### Exercise aim:
Each line below from the one containing "Where should I click to: Click the Finder" through the one containing "Click the orange Elastic" is to be given again exactly, and no line outside that span.

--- Task material Enclosed Below ---

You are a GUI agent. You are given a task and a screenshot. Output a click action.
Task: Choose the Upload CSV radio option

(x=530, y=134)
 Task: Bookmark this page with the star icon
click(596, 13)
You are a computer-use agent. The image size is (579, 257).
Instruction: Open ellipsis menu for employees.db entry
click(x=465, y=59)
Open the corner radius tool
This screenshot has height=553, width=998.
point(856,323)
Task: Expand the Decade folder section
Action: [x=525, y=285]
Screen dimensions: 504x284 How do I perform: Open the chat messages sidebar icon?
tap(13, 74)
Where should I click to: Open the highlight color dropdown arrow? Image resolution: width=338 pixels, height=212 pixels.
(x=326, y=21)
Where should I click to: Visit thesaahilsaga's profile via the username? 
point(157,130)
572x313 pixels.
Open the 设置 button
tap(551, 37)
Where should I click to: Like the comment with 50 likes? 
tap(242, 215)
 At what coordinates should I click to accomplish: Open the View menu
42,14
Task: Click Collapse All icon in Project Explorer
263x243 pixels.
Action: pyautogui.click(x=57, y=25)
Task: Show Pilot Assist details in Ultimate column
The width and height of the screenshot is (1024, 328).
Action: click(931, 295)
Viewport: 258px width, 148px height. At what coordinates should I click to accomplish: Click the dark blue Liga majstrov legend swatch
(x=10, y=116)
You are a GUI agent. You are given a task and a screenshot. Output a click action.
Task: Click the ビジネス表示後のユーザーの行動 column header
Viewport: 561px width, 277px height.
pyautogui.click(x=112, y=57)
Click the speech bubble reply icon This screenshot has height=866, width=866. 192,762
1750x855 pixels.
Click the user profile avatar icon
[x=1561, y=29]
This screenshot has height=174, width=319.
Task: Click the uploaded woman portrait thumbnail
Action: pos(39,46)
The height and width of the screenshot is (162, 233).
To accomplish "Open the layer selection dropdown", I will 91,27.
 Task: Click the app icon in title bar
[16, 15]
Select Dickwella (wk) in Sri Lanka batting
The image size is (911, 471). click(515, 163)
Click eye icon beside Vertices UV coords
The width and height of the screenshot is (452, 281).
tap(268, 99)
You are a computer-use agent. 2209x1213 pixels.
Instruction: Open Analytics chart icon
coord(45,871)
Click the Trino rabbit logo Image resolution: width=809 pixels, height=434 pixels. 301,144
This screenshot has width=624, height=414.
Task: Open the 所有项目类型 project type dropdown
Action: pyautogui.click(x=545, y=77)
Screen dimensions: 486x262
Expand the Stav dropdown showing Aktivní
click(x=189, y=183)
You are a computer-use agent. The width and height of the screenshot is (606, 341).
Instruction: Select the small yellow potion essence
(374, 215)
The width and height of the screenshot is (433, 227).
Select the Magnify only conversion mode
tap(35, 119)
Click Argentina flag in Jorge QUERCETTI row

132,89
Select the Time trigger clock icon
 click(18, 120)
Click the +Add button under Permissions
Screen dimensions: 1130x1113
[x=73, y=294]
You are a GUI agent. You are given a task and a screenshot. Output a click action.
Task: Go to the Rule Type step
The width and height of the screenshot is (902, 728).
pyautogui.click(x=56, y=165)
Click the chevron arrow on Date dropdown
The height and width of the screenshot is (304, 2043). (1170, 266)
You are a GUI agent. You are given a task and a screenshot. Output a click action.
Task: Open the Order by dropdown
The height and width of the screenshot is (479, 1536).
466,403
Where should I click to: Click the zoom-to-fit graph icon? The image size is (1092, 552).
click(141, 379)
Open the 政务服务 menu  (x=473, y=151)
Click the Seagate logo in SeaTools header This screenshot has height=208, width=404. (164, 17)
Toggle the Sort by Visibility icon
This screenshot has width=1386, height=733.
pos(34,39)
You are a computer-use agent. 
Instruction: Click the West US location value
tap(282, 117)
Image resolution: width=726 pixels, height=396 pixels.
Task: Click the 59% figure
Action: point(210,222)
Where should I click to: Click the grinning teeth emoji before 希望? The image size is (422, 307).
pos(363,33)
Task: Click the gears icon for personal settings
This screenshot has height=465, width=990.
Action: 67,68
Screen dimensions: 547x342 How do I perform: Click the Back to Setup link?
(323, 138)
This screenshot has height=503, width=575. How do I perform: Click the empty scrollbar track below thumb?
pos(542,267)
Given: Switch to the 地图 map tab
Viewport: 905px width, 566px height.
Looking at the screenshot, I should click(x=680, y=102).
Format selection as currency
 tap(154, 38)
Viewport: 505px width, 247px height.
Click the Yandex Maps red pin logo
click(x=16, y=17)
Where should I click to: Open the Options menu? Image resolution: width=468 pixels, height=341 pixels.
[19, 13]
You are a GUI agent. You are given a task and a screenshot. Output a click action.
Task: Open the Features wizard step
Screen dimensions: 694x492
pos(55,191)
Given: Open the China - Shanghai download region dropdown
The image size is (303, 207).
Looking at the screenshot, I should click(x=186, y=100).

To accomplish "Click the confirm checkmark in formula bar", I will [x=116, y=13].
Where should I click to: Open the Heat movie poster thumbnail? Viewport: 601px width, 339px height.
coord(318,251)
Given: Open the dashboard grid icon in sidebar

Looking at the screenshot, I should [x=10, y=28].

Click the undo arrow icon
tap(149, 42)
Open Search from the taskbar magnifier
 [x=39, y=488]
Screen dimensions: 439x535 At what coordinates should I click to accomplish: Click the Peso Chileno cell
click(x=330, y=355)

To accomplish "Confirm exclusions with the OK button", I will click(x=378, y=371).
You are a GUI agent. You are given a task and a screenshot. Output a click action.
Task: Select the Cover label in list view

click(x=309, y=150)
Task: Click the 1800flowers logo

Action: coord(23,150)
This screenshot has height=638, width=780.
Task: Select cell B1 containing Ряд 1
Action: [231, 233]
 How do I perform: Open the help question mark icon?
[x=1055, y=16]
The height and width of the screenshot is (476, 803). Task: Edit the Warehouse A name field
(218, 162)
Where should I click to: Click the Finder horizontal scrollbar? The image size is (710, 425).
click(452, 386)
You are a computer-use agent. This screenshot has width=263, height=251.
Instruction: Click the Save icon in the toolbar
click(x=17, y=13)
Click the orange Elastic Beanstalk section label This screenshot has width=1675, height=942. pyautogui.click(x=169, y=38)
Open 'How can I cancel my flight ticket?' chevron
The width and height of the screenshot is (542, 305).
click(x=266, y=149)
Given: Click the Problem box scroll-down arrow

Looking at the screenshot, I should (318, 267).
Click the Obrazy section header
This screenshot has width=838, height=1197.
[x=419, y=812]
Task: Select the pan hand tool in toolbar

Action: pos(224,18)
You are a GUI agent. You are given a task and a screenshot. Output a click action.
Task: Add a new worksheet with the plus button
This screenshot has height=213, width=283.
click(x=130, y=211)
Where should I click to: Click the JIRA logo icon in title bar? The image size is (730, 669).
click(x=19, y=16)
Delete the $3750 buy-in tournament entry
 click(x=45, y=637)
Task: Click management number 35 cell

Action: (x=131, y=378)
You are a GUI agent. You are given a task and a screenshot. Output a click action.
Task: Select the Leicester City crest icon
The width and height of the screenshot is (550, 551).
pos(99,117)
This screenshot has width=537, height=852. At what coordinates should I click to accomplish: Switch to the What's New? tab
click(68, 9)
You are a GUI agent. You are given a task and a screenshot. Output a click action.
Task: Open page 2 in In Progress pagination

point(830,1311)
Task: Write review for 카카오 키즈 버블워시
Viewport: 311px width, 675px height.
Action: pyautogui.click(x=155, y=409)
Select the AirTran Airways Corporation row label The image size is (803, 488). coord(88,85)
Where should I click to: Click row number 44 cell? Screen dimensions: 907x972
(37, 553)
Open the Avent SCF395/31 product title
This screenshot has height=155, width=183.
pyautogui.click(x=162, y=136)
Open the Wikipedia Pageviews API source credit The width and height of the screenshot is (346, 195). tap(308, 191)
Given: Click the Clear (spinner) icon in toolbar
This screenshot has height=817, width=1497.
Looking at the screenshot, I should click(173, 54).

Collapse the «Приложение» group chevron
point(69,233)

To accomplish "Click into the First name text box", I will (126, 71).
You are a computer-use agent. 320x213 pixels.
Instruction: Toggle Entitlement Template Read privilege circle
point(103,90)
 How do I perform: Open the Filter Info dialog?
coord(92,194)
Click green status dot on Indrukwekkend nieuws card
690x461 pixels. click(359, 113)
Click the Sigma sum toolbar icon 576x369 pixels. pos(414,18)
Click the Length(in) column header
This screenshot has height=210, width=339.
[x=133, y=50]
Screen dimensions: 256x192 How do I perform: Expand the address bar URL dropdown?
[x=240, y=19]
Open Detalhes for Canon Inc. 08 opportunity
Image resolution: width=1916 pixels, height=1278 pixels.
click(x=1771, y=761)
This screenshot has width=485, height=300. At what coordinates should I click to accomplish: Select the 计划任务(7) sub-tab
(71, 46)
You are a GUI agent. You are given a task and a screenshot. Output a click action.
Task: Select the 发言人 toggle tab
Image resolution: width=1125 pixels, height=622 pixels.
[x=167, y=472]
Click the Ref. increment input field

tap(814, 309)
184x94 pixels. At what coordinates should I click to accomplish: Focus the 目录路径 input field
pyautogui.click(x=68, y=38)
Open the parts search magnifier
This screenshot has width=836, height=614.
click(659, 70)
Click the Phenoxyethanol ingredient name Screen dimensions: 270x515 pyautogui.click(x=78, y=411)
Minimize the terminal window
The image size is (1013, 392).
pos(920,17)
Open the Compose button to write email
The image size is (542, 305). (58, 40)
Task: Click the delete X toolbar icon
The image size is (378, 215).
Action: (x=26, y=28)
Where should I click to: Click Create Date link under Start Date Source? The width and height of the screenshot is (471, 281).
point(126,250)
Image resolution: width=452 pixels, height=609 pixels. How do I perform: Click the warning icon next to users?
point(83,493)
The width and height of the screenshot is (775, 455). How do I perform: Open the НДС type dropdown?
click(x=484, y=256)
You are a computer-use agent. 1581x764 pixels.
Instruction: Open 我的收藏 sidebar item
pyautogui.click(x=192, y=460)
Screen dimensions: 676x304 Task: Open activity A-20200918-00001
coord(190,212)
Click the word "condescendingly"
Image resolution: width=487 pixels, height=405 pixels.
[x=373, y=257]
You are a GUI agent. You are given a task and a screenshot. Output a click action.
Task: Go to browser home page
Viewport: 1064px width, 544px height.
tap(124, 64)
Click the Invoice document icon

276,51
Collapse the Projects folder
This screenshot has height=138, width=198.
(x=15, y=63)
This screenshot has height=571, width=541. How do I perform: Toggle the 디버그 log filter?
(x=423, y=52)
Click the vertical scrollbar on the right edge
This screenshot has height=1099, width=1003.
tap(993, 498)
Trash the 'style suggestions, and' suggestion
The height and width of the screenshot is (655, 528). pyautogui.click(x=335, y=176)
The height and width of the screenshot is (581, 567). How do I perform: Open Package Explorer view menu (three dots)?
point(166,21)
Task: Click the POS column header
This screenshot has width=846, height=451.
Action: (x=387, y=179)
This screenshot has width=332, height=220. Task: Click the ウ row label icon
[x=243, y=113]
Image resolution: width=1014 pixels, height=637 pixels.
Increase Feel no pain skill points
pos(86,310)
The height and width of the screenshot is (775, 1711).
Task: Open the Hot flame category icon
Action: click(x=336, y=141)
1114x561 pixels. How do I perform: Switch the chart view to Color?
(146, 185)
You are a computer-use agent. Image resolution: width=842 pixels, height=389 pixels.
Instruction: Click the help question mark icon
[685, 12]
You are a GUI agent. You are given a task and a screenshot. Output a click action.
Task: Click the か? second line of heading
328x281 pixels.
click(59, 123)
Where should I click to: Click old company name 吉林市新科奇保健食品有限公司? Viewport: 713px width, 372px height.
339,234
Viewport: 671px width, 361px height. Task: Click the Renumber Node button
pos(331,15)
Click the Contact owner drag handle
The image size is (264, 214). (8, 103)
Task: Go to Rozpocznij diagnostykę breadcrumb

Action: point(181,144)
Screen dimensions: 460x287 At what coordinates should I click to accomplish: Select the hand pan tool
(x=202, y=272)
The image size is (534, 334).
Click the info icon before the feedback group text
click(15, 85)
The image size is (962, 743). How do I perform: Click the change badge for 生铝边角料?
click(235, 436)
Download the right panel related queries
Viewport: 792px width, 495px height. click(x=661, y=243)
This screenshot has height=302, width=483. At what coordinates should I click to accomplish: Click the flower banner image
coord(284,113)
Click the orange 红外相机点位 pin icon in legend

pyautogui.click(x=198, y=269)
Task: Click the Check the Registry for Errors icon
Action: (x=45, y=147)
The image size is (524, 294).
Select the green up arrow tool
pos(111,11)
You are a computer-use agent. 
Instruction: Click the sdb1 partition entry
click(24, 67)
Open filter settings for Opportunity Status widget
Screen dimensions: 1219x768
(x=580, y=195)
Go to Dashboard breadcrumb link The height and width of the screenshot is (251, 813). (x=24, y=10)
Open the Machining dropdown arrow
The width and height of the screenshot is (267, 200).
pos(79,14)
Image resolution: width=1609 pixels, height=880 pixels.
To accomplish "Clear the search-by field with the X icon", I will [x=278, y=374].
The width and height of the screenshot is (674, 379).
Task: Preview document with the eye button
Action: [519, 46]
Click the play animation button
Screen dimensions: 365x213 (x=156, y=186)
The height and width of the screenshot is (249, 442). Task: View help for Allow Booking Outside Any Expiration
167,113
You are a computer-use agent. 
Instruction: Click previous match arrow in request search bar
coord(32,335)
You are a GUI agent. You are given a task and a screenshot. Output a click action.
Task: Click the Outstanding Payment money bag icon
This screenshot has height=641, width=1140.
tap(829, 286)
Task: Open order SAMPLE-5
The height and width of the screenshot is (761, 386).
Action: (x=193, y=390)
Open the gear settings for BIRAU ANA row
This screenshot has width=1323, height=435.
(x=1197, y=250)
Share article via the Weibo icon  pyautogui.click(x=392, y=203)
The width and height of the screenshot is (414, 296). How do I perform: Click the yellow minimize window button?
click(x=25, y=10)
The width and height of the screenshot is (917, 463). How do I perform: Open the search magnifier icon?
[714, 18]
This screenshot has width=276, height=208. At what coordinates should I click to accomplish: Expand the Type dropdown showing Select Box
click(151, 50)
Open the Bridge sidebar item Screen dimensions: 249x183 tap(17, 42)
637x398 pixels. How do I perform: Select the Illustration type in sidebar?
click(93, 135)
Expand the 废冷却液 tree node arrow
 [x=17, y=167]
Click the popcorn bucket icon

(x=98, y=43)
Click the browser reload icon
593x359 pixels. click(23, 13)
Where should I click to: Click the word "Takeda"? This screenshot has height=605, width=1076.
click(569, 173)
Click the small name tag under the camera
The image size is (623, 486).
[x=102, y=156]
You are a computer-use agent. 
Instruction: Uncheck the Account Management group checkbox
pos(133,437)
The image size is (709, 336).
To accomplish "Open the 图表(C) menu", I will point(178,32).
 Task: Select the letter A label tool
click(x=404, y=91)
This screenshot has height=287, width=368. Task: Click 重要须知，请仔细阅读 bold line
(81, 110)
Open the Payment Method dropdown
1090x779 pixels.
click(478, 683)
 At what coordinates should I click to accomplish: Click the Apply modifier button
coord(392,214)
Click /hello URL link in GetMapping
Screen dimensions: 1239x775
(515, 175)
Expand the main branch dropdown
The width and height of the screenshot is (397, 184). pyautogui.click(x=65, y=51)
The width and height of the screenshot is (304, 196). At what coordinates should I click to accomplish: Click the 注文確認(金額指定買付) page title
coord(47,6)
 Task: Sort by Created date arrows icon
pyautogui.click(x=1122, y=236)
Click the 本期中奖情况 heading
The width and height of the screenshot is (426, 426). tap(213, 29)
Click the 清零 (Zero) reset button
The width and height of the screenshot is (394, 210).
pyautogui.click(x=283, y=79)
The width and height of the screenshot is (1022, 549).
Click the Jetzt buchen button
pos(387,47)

--- End of Enclosed Task material ---

### Answer to the problem:
Where should I click to: Click the Finder horizontal scrollbar? The image size is (710, 425).
click(452, 386)
You are a computer-use agent. This screenshot has width=263, height=251.
Instruction: Click the Save icon in the toolbar
click(x=17, y=13)
Click the orange Elastic Beanstalk section label This screenshot has width=1675, height=942. pyautogui.click(x=169, y=38)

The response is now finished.